The railway reached Dorchester in 1847. Also in 1847, a new Town Hall was built. A clock tower was added to it in 1862. In 1848 a Corn Exchange was built where grain could be bought and sold.
In the 1850s a network of sewers was dug in Dorchester and from 1860 the town had piped water. The first cemetery in Dorchester was laid out in 1856. Borough Gardens were laid out in 1895.
In 1834 the 6 Tolpuddle Martyrs were tried in Dorchester and sentenced to transportation to Australia for taking illegal oaths. They were trying to form a trade union for farm labourers. After 2 years they were pardoned.
In 1840 Thomas Hardy was born in Higher Bockhampton and due to him Dorchester will always be associated with ‘Casterbridge’. Another literary figure of the 19th century was the poet William Barnes. He lived in Dorchester from 1837 to 1886.
DORCHESTER IN THE 20th CENTURY
In the 20th century Dorchester remained a small country town but today it is growing rapidly. Today the population of Dorchester is 18,000. There is still a brewing industry in Dorchester but new industries have arrived. Today there is an IT industry in Dorchester. There are also light industries and a number of industrial estates have been built. Tourism is also a major industry.
Dorchester gained an electricity supply in 1901. The first cinema in Dorchester opened in 1911. Furthermore, in the 1920s and 1930s, the first council houses were built in Dorchester.

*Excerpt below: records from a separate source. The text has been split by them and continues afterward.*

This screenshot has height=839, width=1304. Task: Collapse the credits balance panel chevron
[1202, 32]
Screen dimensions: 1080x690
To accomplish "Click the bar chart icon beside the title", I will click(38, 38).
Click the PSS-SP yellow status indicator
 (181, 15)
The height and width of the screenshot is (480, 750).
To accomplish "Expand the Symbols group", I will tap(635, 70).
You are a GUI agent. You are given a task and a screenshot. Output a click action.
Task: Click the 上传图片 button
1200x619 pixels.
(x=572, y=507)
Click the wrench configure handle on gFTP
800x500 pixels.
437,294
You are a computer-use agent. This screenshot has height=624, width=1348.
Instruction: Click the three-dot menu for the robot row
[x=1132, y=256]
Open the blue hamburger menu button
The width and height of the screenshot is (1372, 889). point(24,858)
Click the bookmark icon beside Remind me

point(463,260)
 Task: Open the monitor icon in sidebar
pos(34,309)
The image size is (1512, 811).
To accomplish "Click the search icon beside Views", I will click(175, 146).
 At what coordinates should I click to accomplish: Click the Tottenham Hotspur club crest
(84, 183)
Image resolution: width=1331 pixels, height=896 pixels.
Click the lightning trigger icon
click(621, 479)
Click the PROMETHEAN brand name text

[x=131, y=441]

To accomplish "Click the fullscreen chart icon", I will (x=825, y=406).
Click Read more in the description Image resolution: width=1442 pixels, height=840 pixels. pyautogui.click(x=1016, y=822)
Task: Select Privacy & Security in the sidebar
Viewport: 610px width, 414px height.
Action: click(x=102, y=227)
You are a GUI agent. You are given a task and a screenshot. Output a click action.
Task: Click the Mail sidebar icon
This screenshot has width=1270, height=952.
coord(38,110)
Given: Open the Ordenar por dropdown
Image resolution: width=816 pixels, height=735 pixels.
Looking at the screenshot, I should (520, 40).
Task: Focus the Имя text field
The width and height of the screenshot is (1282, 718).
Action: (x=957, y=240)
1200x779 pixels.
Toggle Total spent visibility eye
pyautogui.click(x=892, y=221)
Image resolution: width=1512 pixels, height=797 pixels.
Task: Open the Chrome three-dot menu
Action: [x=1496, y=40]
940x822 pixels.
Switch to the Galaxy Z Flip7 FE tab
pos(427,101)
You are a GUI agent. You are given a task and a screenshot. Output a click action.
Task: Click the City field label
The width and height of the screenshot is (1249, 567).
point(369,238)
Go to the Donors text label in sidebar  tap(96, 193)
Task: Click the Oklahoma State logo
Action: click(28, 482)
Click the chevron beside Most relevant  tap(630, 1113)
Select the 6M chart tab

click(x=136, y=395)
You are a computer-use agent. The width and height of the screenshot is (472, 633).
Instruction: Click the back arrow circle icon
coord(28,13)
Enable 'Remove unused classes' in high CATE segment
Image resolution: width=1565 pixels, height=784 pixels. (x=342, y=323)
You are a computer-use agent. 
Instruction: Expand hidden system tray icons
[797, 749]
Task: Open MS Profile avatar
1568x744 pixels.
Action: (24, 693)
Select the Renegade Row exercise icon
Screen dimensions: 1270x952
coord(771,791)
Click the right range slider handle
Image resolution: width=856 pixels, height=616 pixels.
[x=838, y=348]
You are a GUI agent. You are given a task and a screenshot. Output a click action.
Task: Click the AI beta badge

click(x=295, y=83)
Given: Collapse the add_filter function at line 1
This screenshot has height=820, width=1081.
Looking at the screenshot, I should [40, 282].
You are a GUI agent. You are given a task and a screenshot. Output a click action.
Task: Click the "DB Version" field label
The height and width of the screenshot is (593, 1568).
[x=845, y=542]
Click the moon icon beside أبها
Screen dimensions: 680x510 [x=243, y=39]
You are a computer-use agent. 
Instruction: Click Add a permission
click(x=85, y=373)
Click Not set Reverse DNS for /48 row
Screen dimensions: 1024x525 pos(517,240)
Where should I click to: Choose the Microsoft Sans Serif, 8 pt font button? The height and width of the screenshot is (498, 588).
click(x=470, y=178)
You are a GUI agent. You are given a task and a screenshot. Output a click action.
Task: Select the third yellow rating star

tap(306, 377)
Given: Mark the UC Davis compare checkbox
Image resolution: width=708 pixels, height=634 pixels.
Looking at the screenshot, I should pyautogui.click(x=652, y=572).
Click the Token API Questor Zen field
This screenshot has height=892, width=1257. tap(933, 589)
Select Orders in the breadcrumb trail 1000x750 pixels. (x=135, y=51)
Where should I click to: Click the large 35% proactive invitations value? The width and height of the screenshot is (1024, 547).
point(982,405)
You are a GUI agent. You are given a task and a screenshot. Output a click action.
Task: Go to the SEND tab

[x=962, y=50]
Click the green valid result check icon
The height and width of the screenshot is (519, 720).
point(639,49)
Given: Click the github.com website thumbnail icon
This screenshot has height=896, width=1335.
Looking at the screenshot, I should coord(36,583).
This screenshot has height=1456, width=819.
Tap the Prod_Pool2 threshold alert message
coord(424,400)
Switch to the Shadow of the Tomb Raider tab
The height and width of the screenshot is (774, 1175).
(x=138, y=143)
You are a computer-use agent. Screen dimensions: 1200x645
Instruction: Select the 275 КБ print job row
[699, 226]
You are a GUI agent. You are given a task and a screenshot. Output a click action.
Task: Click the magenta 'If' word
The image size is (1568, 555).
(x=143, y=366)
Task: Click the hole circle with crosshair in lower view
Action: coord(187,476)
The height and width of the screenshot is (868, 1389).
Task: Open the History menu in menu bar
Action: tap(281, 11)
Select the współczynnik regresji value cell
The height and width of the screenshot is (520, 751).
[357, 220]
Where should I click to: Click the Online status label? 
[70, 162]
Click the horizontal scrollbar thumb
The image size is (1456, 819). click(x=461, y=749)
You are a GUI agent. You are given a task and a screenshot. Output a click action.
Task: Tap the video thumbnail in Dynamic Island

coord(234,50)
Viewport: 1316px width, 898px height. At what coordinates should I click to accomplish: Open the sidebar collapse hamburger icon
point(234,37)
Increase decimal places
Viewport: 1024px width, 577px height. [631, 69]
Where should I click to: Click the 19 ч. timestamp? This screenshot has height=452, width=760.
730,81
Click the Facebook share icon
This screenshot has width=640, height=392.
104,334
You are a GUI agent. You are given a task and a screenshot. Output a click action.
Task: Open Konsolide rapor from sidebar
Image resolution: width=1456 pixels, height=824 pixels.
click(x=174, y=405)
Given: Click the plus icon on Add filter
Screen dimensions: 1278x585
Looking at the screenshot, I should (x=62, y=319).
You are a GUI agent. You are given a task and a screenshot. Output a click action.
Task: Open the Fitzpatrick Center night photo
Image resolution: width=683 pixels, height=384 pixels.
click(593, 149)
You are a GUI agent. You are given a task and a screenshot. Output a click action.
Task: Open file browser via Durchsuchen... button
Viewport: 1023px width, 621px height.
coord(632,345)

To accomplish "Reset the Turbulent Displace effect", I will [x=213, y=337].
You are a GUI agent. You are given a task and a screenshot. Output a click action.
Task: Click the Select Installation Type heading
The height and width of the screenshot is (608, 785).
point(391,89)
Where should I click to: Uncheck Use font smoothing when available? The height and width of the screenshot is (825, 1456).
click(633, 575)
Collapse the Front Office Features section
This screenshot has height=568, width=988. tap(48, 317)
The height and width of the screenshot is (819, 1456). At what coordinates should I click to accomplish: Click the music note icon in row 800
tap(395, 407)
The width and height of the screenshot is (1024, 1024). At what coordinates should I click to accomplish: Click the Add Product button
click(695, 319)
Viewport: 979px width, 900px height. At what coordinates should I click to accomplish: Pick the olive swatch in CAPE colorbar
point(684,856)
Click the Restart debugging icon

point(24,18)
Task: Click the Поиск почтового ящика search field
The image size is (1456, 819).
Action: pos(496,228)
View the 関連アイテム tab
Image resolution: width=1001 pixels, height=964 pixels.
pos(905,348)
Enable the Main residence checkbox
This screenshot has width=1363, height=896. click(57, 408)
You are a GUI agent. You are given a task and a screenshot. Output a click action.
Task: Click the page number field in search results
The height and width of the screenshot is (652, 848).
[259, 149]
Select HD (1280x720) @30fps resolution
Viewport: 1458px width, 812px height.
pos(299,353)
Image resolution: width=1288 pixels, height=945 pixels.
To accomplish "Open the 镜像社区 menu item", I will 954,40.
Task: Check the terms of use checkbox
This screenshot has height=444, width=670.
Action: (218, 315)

A statue of Thomas Hardy was erected in 1931. A new library was built in 1966.
The Dorset Martyrs statue was erected in 1986. West Dorset Hospital was built in 1987. Dorset bypass was built in 1988. The present Keep Military Museum opened in 1994.
DORCHESTER IN THE 21st CENTURY
Today Dorchester is flourishing. A skate park opened in Dorchester in 2009. At the moment a new sports centre opened in Dorchester in 2012. Today the population of Dorchester is 19,000.